--- Dataset extract Enclosed Below ---
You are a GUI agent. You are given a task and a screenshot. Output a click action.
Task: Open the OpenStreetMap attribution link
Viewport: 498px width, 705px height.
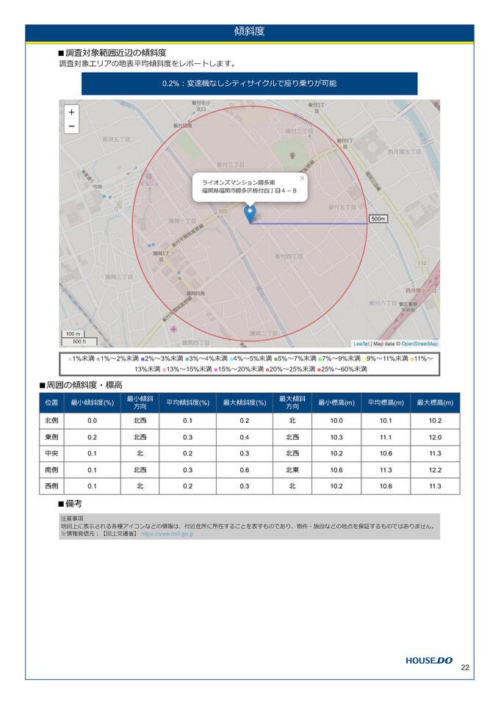point(419,344)
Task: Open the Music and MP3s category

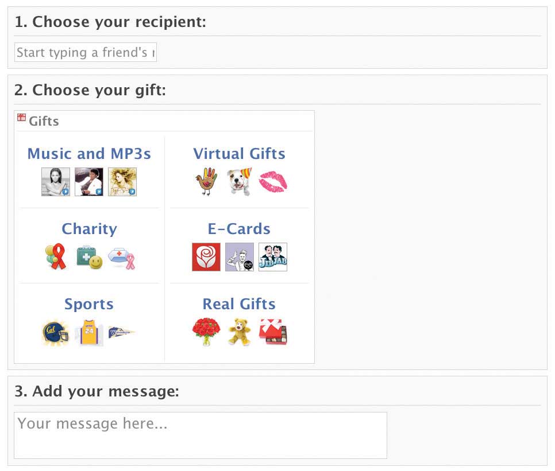Action: 89,154
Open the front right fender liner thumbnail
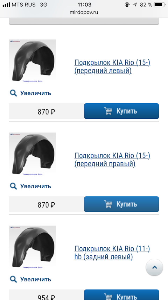This screenshot has width=168, height=300. [x=33, y=154]
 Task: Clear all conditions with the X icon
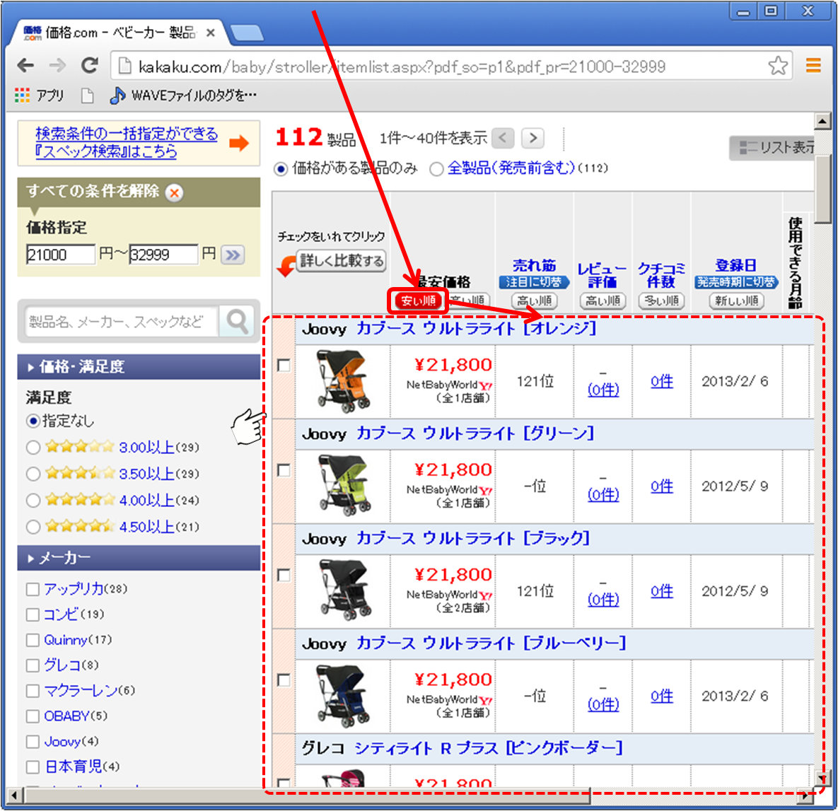point(174,192)
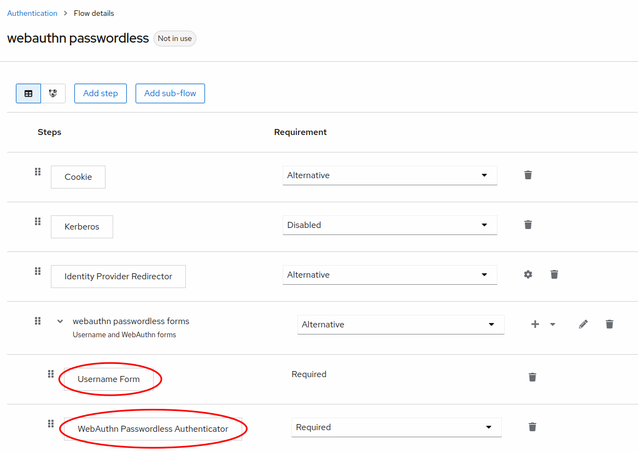
Task: Switch to flow diagram view
Action: (x=53, y=93)
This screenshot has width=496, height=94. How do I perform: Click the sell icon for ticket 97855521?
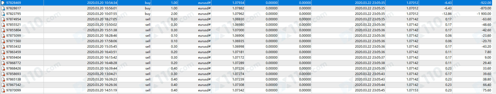click(x=3, y=25)
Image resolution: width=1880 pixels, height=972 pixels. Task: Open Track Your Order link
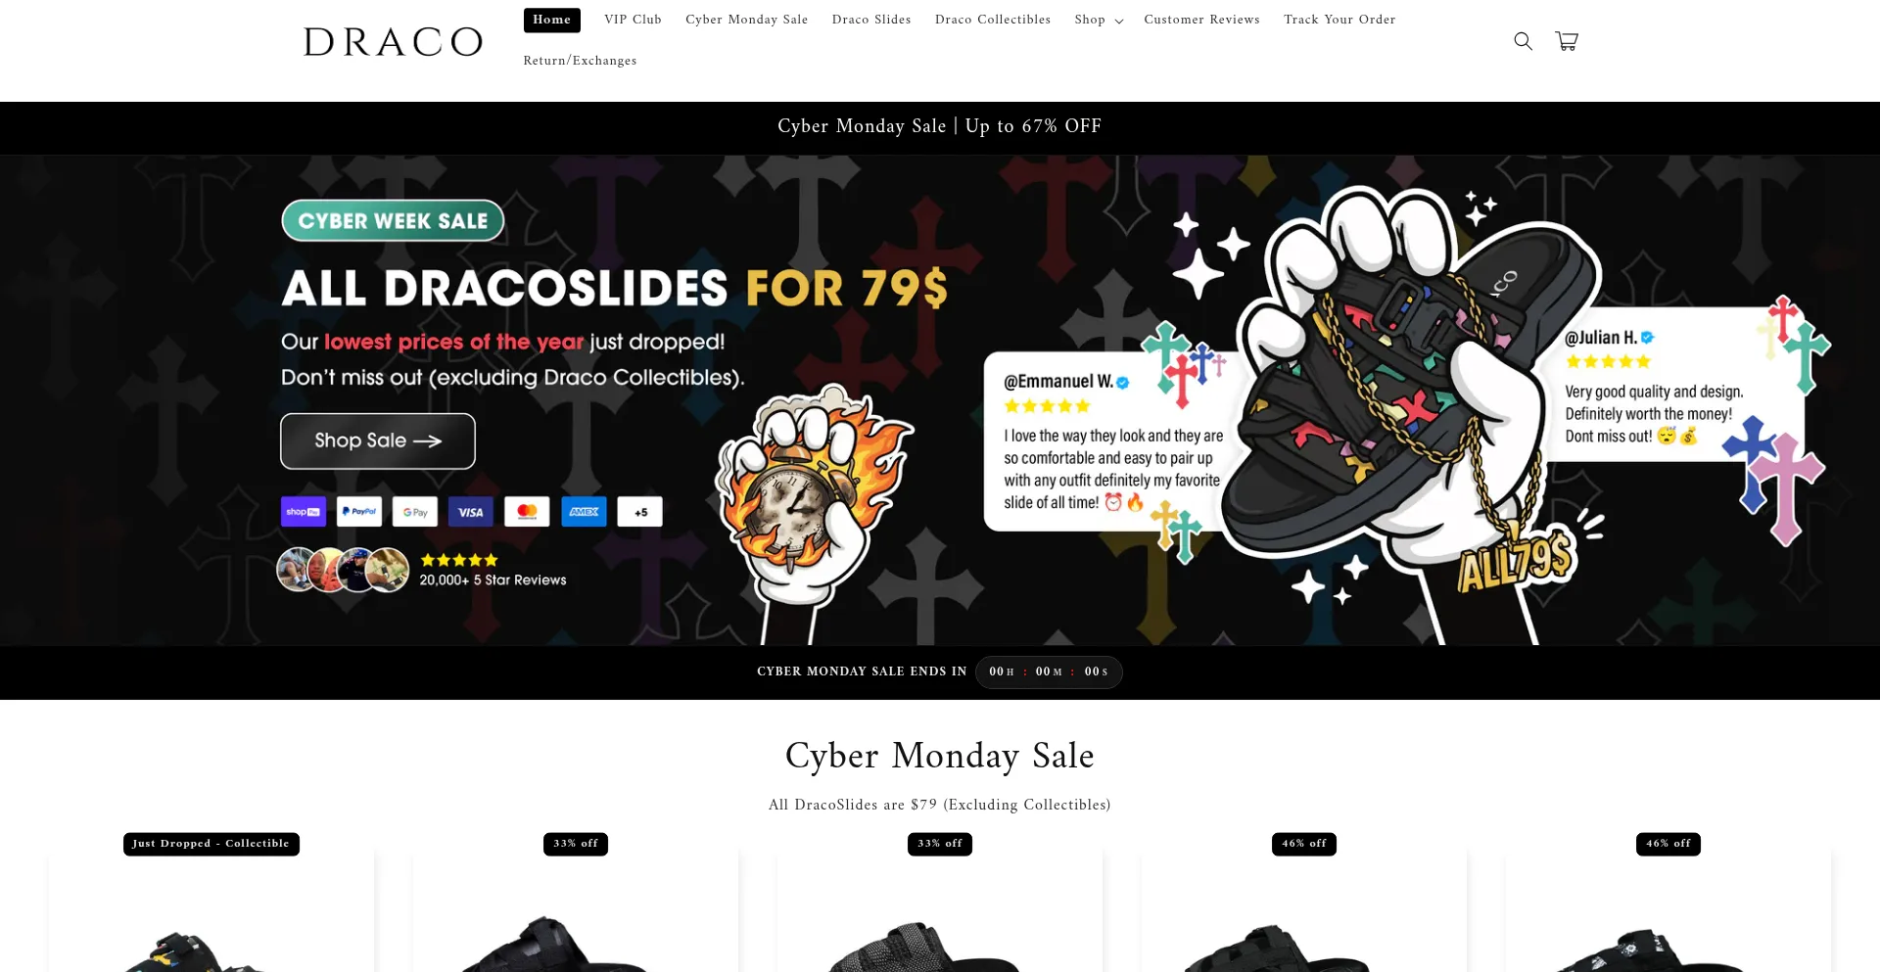[x=1340, y=20]
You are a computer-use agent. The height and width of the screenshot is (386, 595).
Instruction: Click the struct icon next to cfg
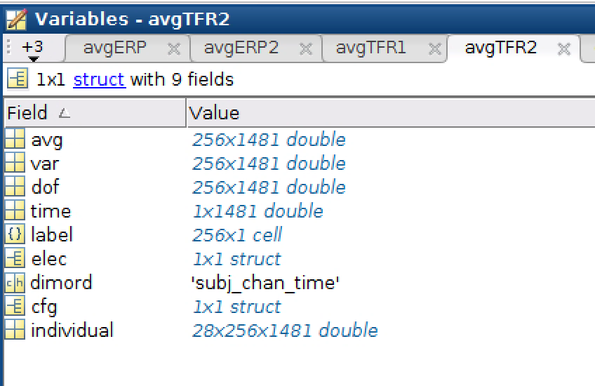pos(15,307)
--- End of Enclosed Dataset extract ---
# Work order
Only the lines from the one containing "You are a computer-use" through the final line of the entries belong in the copy, both ends included. Pictures stay out.

# Answer box
You are a computer-use agent. The height and width of the screenshot is (386, 595).
Instruction: Click the struct icon next to cfg
pos(15,307)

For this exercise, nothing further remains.